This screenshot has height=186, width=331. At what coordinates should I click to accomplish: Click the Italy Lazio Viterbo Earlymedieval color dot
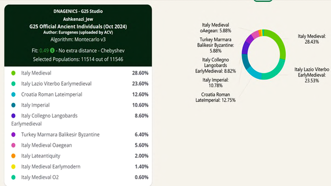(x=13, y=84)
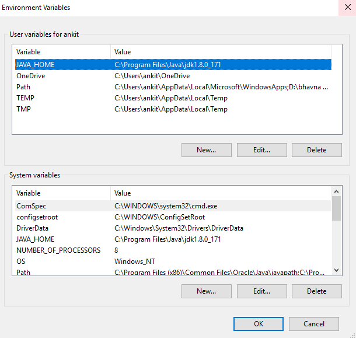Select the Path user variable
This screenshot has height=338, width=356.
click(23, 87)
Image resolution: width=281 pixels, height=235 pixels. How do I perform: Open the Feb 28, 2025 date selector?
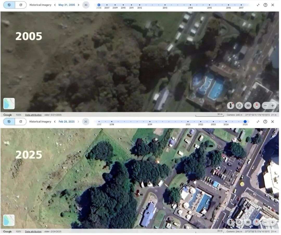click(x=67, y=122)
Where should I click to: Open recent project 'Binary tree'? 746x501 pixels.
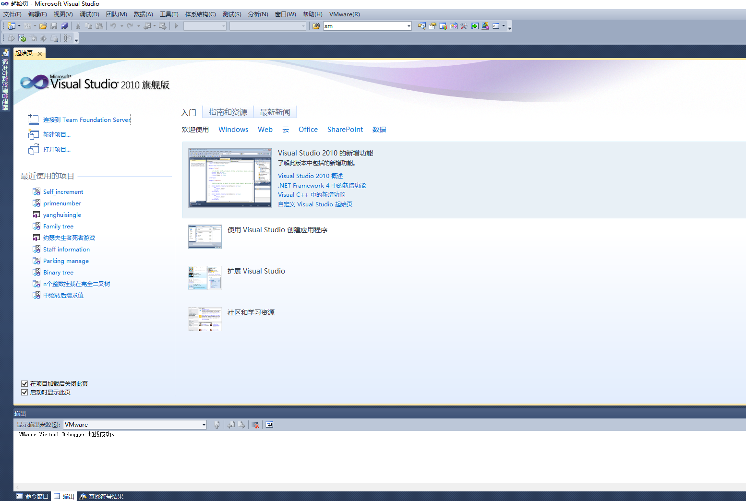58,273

****************************************

**Given task**
Reproduce all the data above with "coordinates" replaced by "position" and everything else unchanged. Leave out the pictures.

**Finished exercise**
This screenshot has height=186, width=331. At what position should I click to accomplish: Click the Italy Lazio Viterbo Earlymedieval color dot
(x=13, y=84)
Select the Path user variable
This screenshot has height=338, width=356.
click(23, 87)
Image resolution: width=281 pixels, height=235 pixels. How do I perform: Open the Feb 28, 2025 date selector?
click(x=67, y=122)
Where should I click to: Open recent project 'Binary tree'? 746x501 pixels.
58,273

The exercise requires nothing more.